Ayant vu les deux films l'un à la suite de l'autre, j'aurais bien du mal à jeter un regard très distinctif sur l'un plus que sur l'autre. M'enfin, je vais m'y efforcer, notamment en essayant de me rappeler mes premières impressions. Je sais tout de même que j'ai eu beaucoup moins de mal à suivre le premier chapitre que le second.

Par bien des aspects je dirais volontiers que ce premier élément emprunte bien davantage à la culture populaire des serials américains. Le goût du film est plus proche du héros Kay Hoog (joué par Carl de Vogt). Le lien avec ses aventures exotiques fait immanquablement penser à Indiana Jones mais peut-être plus encore à Tintin. Les similitudes avec beaucoup d'albums d'Hergé laisseraient à penser qu'Hergé a été très influencé par cette culture populaire et peut-être spécialement par les films de Fritz Lang.

La piètre connaissance des peuples sud-américains peut expliquer également la part de fantasmes et de mystère que Fritz Lang met sur cette peinture pour le moins baroque et chargée de ces étranges habitants. Sans doute faut-il y voir avant tout un moyen de créer un spectacle grandiose, effrayant en même temps que majestueux.

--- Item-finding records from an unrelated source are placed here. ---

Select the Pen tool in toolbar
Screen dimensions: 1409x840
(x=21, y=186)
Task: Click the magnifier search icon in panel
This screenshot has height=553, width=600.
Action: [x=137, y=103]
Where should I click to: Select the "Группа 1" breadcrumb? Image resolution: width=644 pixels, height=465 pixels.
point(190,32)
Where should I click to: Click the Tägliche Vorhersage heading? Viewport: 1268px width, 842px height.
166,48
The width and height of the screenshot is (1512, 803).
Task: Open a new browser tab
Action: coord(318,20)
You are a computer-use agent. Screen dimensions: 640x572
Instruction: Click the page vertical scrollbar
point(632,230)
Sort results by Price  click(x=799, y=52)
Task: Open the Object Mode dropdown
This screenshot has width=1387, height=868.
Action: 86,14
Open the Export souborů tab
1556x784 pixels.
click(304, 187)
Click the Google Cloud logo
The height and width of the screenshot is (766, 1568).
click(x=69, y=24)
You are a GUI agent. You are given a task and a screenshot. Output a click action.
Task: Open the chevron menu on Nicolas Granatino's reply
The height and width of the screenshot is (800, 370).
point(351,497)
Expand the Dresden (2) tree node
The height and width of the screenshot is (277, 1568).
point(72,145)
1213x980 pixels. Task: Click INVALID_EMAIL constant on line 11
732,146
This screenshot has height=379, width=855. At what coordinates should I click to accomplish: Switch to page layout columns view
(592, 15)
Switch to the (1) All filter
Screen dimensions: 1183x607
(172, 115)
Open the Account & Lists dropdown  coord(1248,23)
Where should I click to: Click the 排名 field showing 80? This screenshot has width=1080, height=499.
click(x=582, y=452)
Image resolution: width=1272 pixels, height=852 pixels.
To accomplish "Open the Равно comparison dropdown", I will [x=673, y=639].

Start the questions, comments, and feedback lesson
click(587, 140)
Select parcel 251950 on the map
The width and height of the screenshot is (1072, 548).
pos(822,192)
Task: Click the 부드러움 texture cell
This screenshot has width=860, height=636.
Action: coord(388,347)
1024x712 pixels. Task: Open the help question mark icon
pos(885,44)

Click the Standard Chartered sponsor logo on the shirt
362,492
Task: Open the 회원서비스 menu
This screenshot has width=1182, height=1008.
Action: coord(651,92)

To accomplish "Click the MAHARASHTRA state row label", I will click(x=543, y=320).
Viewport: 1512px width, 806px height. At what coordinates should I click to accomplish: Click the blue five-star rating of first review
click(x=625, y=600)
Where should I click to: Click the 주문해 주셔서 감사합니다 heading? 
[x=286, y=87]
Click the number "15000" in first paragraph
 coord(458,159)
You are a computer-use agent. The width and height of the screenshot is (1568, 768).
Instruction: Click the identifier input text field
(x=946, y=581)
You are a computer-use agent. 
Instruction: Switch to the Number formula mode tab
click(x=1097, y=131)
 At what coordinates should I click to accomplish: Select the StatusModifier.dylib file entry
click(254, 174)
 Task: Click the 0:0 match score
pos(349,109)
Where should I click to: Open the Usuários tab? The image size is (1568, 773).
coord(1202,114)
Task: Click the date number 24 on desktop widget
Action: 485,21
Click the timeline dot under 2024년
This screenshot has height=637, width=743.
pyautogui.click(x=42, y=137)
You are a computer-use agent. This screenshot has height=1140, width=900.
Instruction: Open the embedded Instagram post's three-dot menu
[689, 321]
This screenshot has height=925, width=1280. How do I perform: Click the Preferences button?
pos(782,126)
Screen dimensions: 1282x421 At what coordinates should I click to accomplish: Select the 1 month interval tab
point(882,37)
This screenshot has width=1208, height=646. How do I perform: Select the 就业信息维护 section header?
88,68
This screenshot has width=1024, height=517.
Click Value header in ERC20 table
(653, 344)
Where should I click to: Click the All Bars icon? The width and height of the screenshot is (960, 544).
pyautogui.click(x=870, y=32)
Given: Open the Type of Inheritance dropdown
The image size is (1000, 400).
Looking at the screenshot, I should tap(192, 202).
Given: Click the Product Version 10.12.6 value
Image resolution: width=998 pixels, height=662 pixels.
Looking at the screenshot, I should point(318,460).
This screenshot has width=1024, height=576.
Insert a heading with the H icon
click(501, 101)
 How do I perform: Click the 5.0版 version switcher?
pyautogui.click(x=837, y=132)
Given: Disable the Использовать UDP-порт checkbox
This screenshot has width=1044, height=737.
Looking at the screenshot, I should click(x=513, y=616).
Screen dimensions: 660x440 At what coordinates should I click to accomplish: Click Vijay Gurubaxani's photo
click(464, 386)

On croirait reconnaitre aussi certains aspects esthétiques chers au cinéaste allemand et qu'on retrouve dans "Les Nibelungen", chez Attila et ses Huns par exemple, une sorte d'État encore un peu sauvage, une ébauche de civilisation, primaire et périlleuse pour les occidentaux qui s'y perdent, un État où la nature impose formellement sa marque dans la pierre ou dans les habits.

De là l'exotisme que la mer, les forêts denses, les plages aux rochers escarpés ou les grottes envahies de fumerolles assassines condensent de façon si prégnante dans le récit.

On est encore et toujours dans le serial, car on enlève des femmes, des sociétés de criminels se tapissent dans l'ombre dissimulées derrière des parois escamotables, de grands espaces s'ouvrent à des cavalcades endiablées de cow-boys, des ballons dirigeables permettent d'échapper à l'ennemi, des serpents sont prêts de tuer de doulces demoiselles sans défense, etc.

Kay Hoog, le Tintin ou Indiana de Lang, passe son temps à parcourir le monde pour mettre à bas le plan des "Araignées", une mafia internationale dont l'un des leaders se trouve être une femme machiavélique Lio Sha (Ressel Orla).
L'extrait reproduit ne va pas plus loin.